Núria ante la puerta de una madraza en Khiva

Sí, es un museo al aire libre donde se ha echado a la población local, pero eso no quita que sea una maravilla pasear y descubrir minaretes de mosaicos de colores, intrincados dibujos geométricos en los pishtaks (arcos de las puertas de entrada), mezquitas con brillantes cúpulas turquesa y madrasas impresionantes de puertas flanqueadas por minaretes de estilo islámico antiguo.

Muralla de Khiva y madraza

Minarete en Khiva, Uzbekistán

Los pasos nos llevan hasta la puerta este donde, ya fuera de la ciudad, se ubicaba el tristemente famoso mercado de esclavos de Khiva, el mercado de Dejon. Hacemos media vuelta y volvemos a entrar en la ciudad antigua. Embobados, subimos las empinadas escaleras de caracol del minarete más alto de Khiva, uno de los más bonitos de Asia Central. Con sus 45 metros de alto, el Islam Khoja está decorado con mosaicos de colores azules. Desde arriba se lanzaban a los condenados a morir. El panorama para el turista es embriagador, con todas las cúpulas, patios y minaretes a nuestros pies.

Minarete Islam Khoja

Madrasa de Mohamed Rakhim-khan II en Khiva

Madrazas y palacios de Khiva

Información de interés sobre Khiva

Alojamiento: Lali Opa Guesthouse, 11 A. Rakhmanov street, 220900 Khiva, www.laliopa.com; email de contacto: laliopa@mail.ru (si reservas por correo te ahorrarás los $2 por persona de tasa que cobra el gobierno), teléfono (+99862) 3754449. Está situado en frente de la puerta Oeste, la puerta principal. Recomendable para presupuestos ajustados.

Cómo ir: desde Tashkent cogemos un tren nocturno, en cabina abierta, segunda clase 75.000 soms por persona, hasta Urgench.
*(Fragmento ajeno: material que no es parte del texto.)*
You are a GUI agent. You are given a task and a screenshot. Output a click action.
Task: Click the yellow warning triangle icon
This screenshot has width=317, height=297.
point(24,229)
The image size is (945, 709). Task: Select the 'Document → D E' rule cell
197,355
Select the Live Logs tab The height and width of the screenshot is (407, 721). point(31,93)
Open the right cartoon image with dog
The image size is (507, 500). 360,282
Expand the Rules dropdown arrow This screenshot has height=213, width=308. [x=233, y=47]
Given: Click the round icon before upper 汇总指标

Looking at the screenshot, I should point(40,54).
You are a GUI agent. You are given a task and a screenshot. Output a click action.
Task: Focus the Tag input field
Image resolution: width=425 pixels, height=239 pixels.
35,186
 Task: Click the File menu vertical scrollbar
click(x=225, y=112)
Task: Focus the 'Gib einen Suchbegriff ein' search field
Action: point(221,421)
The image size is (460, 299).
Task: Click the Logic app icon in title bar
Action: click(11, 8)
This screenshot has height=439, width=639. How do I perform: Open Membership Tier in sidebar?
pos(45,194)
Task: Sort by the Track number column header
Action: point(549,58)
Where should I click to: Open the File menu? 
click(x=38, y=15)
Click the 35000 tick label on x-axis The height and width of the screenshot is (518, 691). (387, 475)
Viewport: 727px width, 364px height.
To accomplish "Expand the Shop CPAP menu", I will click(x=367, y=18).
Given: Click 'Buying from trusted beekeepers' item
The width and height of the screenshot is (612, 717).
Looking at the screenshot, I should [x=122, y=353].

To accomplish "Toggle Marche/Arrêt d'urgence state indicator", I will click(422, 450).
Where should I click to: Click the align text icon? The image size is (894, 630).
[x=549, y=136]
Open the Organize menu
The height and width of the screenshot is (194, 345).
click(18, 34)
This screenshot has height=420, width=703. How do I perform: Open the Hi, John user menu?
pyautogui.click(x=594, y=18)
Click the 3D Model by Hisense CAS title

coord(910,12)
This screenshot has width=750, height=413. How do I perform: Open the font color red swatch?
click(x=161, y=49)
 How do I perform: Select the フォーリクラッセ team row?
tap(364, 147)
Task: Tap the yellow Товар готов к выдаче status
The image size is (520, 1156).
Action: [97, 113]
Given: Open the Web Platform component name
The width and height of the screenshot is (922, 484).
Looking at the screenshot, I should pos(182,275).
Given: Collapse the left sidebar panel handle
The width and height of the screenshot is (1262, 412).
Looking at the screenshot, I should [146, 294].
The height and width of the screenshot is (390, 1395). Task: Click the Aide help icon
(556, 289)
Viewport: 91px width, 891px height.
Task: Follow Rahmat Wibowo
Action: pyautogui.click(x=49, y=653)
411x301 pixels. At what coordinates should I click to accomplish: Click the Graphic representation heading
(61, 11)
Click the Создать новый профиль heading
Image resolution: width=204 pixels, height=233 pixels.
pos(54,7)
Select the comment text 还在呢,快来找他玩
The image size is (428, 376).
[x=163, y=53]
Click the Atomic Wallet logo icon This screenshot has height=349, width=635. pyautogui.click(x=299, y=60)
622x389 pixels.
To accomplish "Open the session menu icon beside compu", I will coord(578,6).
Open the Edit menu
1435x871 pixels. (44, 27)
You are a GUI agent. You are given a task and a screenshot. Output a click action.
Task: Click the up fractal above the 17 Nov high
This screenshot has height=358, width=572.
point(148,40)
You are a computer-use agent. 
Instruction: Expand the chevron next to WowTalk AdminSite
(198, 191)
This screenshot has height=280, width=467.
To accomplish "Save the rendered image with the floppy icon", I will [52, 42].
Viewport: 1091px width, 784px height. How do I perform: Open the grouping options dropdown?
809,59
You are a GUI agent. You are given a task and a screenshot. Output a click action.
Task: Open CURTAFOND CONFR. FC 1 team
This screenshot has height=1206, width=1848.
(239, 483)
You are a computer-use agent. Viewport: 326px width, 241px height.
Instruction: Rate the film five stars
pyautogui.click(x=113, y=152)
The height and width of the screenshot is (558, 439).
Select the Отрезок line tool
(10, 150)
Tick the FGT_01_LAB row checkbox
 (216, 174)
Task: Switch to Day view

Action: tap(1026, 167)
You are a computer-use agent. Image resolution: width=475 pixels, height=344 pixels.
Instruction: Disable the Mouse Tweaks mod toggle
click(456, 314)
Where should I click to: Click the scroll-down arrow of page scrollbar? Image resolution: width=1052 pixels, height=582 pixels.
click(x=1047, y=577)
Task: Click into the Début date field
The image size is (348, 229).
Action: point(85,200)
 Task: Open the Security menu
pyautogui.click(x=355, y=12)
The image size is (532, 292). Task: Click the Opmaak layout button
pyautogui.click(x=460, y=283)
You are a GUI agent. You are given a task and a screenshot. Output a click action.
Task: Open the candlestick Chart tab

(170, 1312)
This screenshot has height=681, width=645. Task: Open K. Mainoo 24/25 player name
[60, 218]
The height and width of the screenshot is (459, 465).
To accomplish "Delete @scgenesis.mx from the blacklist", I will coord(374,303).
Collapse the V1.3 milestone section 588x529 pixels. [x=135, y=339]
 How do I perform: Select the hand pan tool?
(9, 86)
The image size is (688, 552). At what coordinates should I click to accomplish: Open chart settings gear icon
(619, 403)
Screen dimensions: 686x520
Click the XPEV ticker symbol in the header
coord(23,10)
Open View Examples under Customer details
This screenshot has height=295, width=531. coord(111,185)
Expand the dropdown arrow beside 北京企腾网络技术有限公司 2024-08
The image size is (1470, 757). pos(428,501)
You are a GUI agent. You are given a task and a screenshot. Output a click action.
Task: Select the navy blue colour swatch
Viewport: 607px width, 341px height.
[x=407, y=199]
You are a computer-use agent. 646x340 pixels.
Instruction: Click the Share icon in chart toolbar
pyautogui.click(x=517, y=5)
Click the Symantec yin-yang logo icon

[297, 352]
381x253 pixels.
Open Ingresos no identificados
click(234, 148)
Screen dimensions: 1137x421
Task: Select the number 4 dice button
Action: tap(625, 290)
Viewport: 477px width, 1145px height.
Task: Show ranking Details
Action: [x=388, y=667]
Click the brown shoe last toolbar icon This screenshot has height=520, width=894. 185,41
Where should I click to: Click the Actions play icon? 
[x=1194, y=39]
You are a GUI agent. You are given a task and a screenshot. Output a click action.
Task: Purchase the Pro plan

Son 18 horas y no hay aire acondicionado. Elige las literas de arriba, son más frescas porque se puede abrir la ventanilla. Otra opción, menos pesada y más cara, es coger un vuelo. Una vez en Urgench, un taxi compartido hasta Khiva cuesta 5000 soms por persona.

Moneda: La moneda nacional es el Som. Cambia en la calle, porque el precio oficial es muy malo. Es completamente fiable, no hay que sufrir por nada. En el momento de nuestro viaje, julio de 2015, el euro se cambiaba alrededor de 4700 soms y el dólar por unos 4500.